Skewing around, Part 1

A while ago, a friend of mine asked for help analyzing a continuous integer stream of values spread across a large range. He wanted a way to determine if a subset of values appeared more frequently than the rest. He didn't necessary want to know what those values were, just the degree to which the value occurrence frequencies were similar. Now, my friend didn't have just one stream to analyze, there were hundreds, perhaps thousands. So, the solution had to use minimal compute and memory resources. He also wanted the skew estimated in real-time as the streams were received.

Lucky for him, I had just completed Stanford's Mining Massive Datasets class (CS246) that covered, among other things, using probabilistic online algorithms to estimate a data stream's frequency moments.

Determining a population's diversity is a well studied problem that has applications in many fields including ecology, and demography. Many quantitative measures exist for representing diversity including one called the second frequency moment which is related to sample variance. For a sequence of integers $$A = (a_1, a_2, \ldots, a_m)$$ where $$a_i \in (1,2,\ldots,n)$$ and $$m_i$$ is the number of times the value $$i$$ appears in the stream, the second freqency moment is defined as,

\begin{equation*} F_2 = \sum_{i=1}^{n} m_{i}^{2} \end{equation*}

To see how this works, consider a stream of 20 integers with 4 unique values. When each value appears an equal number of times, $$F_2$$ is,

\begin{equation*} F_2 = \sum_{i}^{4} 5^{2} = 4 * 25 = 100 \end{equation*}

In the maximum skew case with appearance counts of 15, 2, 1, and 1, $$F_2$$ will be,

\begin{equation*} F_2 = 15^2 + 2^2 + 2*1^2 = 225 + 4 + 2 = 231 \end{equation*}

As this simple example illustrates, the second frequency moment is minimized when the distribution is even and maximized when the distribution is the most skewed.
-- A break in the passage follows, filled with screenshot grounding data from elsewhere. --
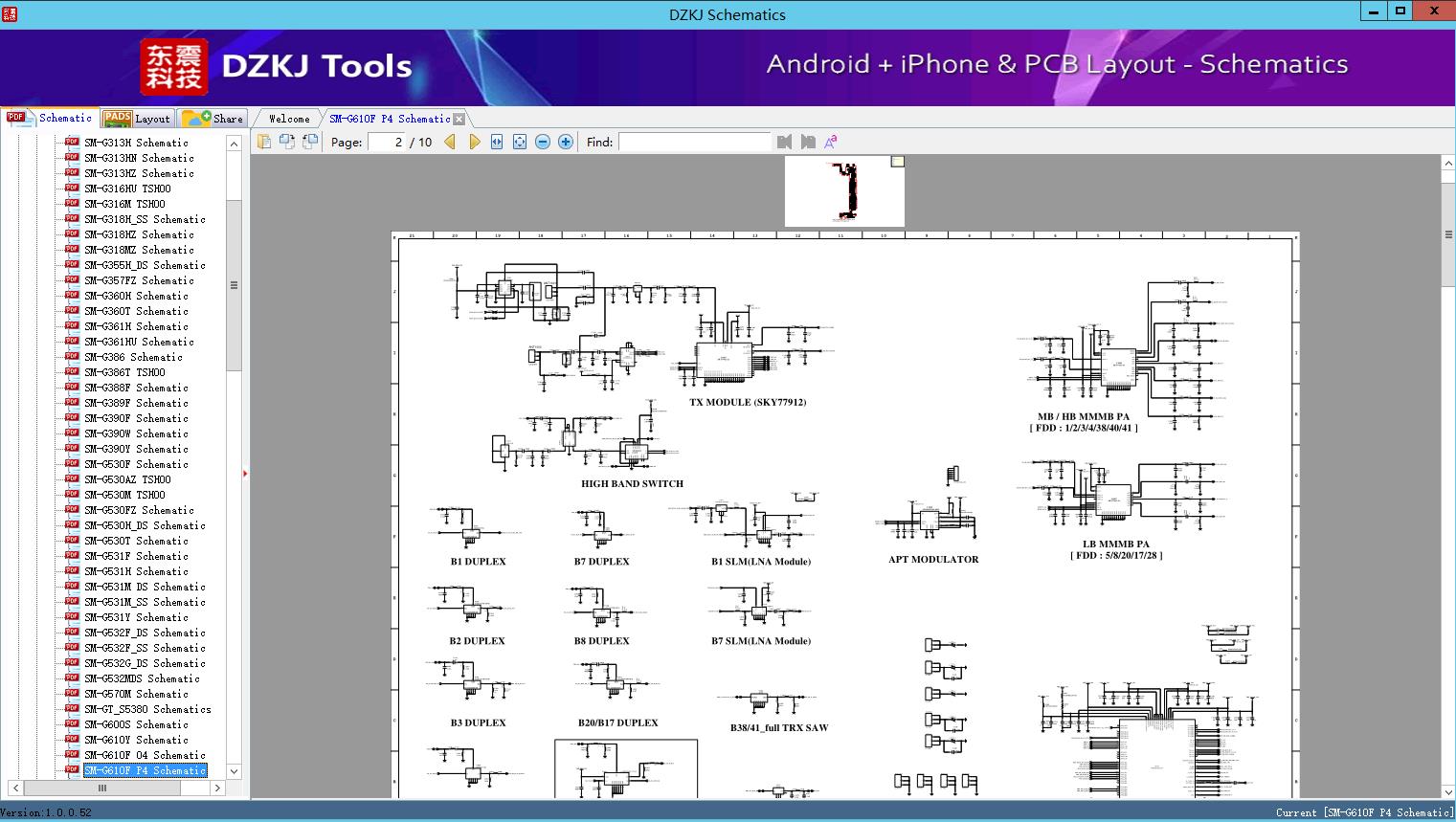Image resolution: width=1456 pixels, height=822 pixels.
Task: Go to previous page with left arrow
Action: point(450,142)
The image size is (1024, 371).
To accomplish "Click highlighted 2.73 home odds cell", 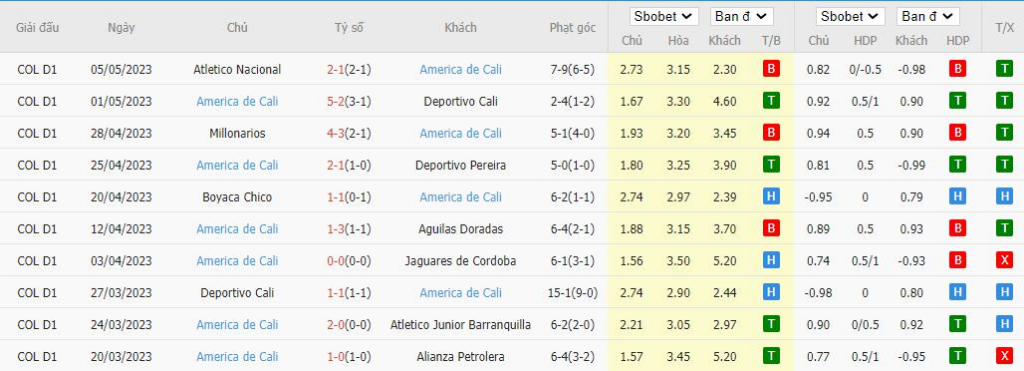I will 632,69.
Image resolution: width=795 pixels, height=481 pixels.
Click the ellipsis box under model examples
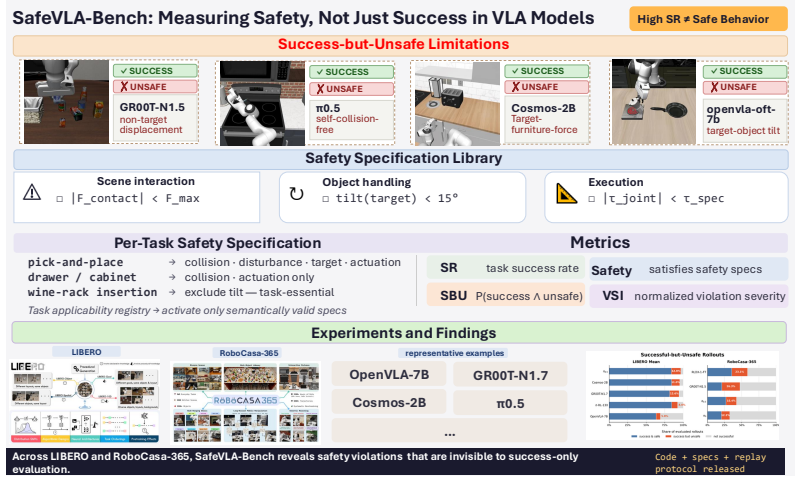click(449, 430)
In essence, it reflects how "surprising" a stream's values are. For this reason, the second frequency moment is sometimes called the "surprise number".

The surprise number is easy to calculate but requires keeping a count for each distinct value in the stream. This can lead to excessive memory consumption for streams with many, many unique values - exactly like my friend's situation.
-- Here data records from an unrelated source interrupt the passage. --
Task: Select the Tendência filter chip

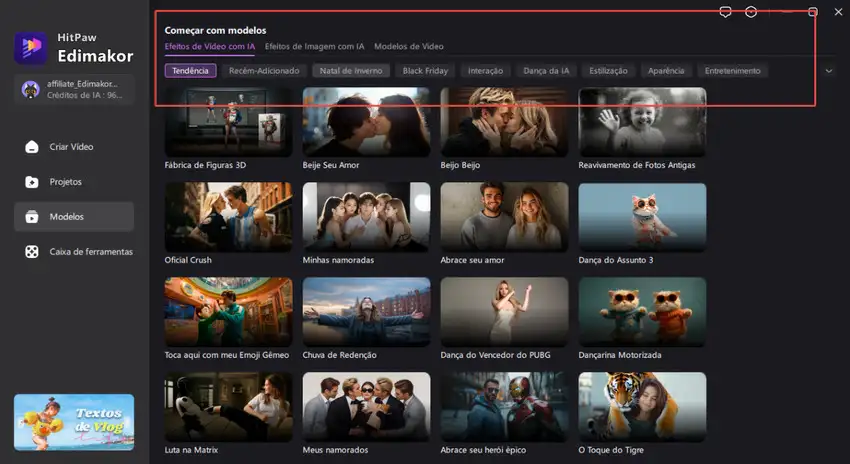Action: click(190, 71)
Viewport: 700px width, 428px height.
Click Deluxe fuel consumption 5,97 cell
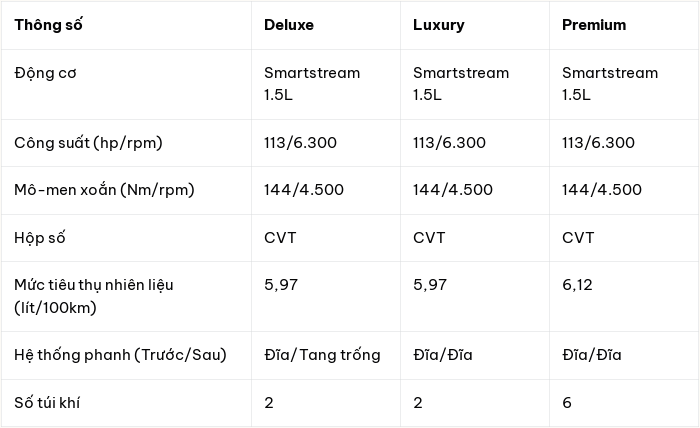(281, 285)
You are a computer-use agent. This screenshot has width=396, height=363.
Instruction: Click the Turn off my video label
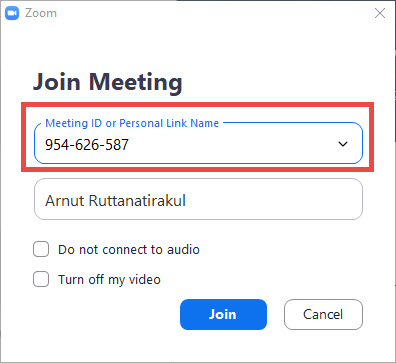click(x=109, y=280)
In a 1996 paper, Alon, Matias, and Szegedy (AMS) presented a space efficient, on-line algorithm for estimating frequency moments. The algorithm is deceptively simple. For now, assume that the integer sequence $$A$$ from earlier has a known length. A subset of $$P$$ stream positions are chosen a-priori with uniform probability. At each of the selected positions in stream, the integer value is recorded along with a counter initialized to 1. From that point onward, the counter is incremented each time the recorded value appears in the stream. At the end of the stream, there are $$P$$ counters that can be used to estimate the surprise number by calculating,

\begin{equation*} \hat{S} = \frac{|A|}{P} \sum_{i}^{P} (2 p_i - 1) \end{equation*}

For example, consider the integer stream ( 6, 6, 1, 5, 4, 4, 10, 3, 3, 2, 10, 10, 9, 2, 10) and selected positions 1, 5, 13, and 14. At the end of the stream, the four AMS counters are

Position Value Count
1 6 2
5 4 2
13 9 1
14 2 1

The actual second frequency moment is,

\begin{align*} S &= (1)^2 + (2)^2 + (2)^2 + (2)^2 + (1)^2 + (2)^2 + (1)^2 + (4)^2\\ &= 1 + 4 + 4 + 4 + 1 + 4 + 1 + 16\\ &= 35\\ \end{align*}

and the AMS algorithm's estimate is,

\begin{align*} \hat{S} &= \frac{15}{4} \left( (2*2-1) + (2*2-1) + (2*1-1) + (2*1-1) \right)\\ &= \frac{15}{4} \left(3 + 3 + 1 +1 \right)\\ &= \frac{15 * 8}{4}\\ &= 30\\ \end{align*}

For this simple example the AMS estimate has a relative error of 16% but, in general, the algorithm achieves better accuracy with more counters. To illustrate this, the following chart plots the AMS algorithm's accuracy for simulated streams of 100000 integers with 1000 unique values (the R code for the simulation is included at the end of this post),

The dots and vertical lines respectively represent the mean average percent error (MAPE) and 95% confidence interval across ten trials for each case. This simple simulation shows how the relative error decreases as the number of AMS counters increases and generally converges to within 5%. It also shows the algorithm's sensitivity to the number of unique values in the stream.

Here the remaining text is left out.